The House is aware that discussions have taken place today with Treasury Ministers about the most appropriate way to regulate the mortgage industry. I urge the Government to place the industry within the remit of the Financial Services Authority. Those of us who sat for long months on the Committee considering the Financial Services and Markets Bill are keenly aware that the rationale that lay behind the FSA was to create a single regulator to act as a one-stop shop for the public on financial services. That rationale will have failed if the largest financial contract that most people undertake in their lives remains outside the FSA's remit.

The FSA should become the regulator, and it should urgently review not just the contractual terms of mortgage products to ensure that they are fair and transparent, but the structure of selling these products. When I walk into a car showroom, I do not meet an automobile adviser: I meet a car salesman. When I walk into a department store, I do not meet a soft furnishings adviser: I meet a sales assistant. Why, then, when I walk into the Halifax, Abbey National, the Woolwich, Barclays or NatWest am I suddenly confronted not by a mortgage salesperson but by a mortgage adviser?

That person is not there as my agent, working to secure the best deal available for me. That person is not going to examine my financial position carefully before telling me that, sadly, the company has no suitable product, but, should I care to walk down the road, company Y will no doubt be able to help me. That person is there to maximise his or her company's profit. That person knows that the mortgage that may be better for me may not produce the same commission. How else can we explain the fact that one in three mortgages sold is still sold on an endowment basis?
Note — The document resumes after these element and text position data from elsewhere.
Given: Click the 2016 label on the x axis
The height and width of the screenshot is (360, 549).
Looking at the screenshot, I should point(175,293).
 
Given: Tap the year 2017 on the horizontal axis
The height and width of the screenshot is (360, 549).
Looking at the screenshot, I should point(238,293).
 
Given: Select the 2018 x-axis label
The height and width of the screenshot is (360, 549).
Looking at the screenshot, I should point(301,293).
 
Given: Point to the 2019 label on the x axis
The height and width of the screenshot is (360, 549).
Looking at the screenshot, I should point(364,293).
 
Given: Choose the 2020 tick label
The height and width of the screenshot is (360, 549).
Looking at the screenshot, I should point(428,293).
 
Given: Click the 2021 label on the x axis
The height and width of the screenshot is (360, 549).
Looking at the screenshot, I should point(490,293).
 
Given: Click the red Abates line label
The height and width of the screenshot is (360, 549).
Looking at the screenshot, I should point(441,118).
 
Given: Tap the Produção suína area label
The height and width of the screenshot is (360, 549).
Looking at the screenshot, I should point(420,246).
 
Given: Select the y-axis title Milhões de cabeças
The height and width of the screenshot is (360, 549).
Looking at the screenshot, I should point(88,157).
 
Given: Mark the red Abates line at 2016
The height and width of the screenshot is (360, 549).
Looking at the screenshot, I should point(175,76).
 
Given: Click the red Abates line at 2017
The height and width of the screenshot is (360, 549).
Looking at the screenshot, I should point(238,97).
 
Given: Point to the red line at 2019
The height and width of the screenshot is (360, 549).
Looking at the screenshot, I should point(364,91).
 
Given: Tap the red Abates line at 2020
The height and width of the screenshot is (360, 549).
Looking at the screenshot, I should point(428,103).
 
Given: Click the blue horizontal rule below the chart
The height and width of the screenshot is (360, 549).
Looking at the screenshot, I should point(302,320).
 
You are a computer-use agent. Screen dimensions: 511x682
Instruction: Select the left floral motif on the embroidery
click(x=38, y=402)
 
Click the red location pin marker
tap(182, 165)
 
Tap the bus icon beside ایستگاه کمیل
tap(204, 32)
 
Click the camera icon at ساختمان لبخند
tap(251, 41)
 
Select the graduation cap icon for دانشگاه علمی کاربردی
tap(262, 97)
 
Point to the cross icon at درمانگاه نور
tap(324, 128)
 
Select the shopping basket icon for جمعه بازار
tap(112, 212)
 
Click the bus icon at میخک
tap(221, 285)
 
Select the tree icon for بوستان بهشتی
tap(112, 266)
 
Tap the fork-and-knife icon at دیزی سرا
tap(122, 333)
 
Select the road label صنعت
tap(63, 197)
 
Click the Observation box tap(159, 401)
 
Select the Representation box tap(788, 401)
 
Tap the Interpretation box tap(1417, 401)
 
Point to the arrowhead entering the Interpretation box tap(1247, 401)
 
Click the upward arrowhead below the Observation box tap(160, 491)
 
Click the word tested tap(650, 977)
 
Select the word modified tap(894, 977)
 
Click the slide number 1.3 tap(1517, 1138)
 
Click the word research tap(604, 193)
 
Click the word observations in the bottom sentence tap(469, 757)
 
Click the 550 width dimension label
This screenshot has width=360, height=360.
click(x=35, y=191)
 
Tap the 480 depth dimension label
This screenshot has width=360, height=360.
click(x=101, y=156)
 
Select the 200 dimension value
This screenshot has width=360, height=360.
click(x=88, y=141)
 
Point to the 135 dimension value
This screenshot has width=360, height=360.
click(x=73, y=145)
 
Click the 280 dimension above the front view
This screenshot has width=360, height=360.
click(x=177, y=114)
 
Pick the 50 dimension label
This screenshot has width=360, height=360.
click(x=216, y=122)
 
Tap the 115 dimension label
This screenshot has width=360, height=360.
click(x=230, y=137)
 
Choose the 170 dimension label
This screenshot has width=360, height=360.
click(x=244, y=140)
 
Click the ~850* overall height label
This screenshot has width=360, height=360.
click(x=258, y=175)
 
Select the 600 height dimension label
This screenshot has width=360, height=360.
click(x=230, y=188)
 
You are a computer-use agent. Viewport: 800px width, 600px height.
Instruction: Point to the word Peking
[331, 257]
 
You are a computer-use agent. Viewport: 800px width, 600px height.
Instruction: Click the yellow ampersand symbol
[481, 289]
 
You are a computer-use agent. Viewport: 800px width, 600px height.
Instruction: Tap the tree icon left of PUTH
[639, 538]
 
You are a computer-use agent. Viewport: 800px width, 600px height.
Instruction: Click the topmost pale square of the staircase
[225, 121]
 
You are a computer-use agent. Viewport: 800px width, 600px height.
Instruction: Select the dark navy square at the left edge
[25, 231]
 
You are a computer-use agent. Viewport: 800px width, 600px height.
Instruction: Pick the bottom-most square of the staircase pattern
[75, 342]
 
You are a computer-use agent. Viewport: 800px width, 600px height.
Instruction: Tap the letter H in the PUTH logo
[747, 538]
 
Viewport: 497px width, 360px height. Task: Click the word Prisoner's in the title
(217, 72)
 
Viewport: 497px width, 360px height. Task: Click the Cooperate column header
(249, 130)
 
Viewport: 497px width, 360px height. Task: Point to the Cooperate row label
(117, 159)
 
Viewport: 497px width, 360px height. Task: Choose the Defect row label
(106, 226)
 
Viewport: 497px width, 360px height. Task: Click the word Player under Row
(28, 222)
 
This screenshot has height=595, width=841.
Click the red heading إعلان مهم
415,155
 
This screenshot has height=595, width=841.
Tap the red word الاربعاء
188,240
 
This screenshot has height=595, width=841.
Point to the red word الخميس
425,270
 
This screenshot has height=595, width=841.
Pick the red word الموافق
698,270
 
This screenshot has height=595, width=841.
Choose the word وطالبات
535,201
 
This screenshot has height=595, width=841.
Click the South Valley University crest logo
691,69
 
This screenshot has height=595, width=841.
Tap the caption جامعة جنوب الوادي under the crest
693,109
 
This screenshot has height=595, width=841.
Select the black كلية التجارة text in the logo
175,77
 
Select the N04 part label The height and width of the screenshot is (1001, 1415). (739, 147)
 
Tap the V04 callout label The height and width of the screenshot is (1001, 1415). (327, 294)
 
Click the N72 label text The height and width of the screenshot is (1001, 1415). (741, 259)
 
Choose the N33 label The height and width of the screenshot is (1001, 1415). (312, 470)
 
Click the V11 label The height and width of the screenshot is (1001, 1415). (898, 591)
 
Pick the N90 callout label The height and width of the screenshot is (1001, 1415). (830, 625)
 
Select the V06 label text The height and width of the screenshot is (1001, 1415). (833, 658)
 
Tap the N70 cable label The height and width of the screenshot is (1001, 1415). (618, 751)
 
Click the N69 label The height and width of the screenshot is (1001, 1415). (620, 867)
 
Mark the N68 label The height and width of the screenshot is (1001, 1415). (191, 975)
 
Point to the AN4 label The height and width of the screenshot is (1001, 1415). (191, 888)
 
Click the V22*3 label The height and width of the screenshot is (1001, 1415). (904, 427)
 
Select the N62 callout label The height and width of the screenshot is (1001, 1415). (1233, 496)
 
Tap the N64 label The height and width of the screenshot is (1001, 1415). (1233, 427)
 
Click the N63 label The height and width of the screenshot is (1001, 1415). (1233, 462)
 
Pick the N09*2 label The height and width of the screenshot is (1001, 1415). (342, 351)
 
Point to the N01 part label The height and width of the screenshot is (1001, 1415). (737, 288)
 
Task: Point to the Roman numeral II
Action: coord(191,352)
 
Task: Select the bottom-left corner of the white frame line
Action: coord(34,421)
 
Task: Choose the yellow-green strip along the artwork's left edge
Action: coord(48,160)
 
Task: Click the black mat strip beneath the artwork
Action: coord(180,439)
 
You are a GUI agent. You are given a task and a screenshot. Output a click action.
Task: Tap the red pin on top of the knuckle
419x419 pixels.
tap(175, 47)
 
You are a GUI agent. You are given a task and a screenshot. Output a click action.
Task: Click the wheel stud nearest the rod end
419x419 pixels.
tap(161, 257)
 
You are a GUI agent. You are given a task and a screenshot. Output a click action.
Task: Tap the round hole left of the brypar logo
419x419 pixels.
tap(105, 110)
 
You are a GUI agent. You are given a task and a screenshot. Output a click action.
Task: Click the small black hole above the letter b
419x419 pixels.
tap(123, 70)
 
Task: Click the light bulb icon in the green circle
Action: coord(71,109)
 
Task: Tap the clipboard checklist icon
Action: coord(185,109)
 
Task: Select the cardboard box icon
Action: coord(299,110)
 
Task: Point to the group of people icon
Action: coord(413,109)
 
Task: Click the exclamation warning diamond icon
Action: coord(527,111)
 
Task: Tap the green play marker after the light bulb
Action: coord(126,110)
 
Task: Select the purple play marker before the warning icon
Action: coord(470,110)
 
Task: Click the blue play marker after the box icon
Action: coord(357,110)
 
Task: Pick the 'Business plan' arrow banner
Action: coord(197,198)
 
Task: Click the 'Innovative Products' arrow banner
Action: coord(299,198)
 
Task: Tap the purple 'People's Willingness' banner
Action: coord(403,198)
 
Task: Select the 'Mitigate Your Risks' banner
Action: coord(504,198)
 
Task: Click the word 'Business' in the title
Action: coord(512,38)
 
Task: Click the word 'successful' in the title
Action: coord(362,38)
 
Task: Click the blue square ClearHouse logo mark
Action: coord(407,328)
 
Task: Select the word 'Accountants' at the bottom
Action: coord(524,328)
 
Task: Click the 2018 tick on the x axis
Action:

All mortgage salespeople should be obliged to state clearly that they are not bound to act in clients' best interests, and that their obligation is to their companies--companies that may not even have the product that is most appropriate to a client's needs. They should be obliged to draw attention to the range of products that they do not stock, but that may be available elsewhere. That might introduce some fairness and transparency to the business of selling such an important and onerous contract. It might also draw customers' attention to the fact that there are genuinely independent financial advisers who can provide unbiased advice to help them through the mortgage maze.

I hope that my hon. Friend the Minister will be able to reassure me that regulation of both product and advice will soon be a reality under the Financial Services Authority.